Extract to read —
RL Utilities (utils)

At a Glance

Purpose:

Infrastructure utilities for RL training, callbacks, and hyperparameter management

Location:

fusion/modules/rl/utils/

Key Classes:

EpisodicRewardCallback, LearnRateEntCallback, HyperparamConfig

Integration:

Used by all RL algorithms, environments, and training workflows

Overview

The utils module provides essential infrastructure supporting the entire RL framework. It handles everything from custom training callbacks to hyperparameter optimization, model initialization, and simulation data management.

Key Capabilities:

  • Custom SB3 Callbacks: Powerful callbacks for reward tracking and dynamic hyperparameter adjustment

  • Hyperparameter Management: Flexible configuration with multiple decay strategies

  • Optuna Integration: Automated hyperparameter search space generation

  • Model Setup: Factory functions for all supported SB3 algorithms

  • GNN Caching: Efficient caching of GNN embeddings for faster training

Custom Callbacks

FUSION provides custom Stable-Baselines3 callbacks that extend standard training capabilities. These callbacks integrate seamlessly with any SB3 algorithm and provide features specifically designed for optical network optimization.

EpisodicRewardCallback

Tracks episode rewards across training and saves them periodically for analysis.

Features:

  • Tracks cumulative rewards per episode

  • Saves reward matrices at configurable intervals

  • Supports multi-trial reward aggregation

  • Compatible with all SB3 algorithms

from stable_baselines3 import PPO
from fusion.modules.rl.utils import EpisodicRewardCallback

# Create callback
reward_callback = EpisodicRewardCallback(verbose=1)

Supplied entries —
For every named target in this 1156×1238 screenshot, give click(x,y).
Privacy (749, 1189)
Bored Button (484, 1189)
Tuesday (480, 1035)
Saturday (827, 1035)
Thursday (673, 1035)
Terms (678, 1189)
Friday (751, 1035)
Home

Written tasks —
**A)** In the RL utilities page, what directory holds the utils module?
**B)** Select every line in the records that contains the word "target".

Completed exercise —
**A)** fusion/modules/rl/utils/

**B)**
For every named target in this 1156×1238 screenshot, give click(x,y).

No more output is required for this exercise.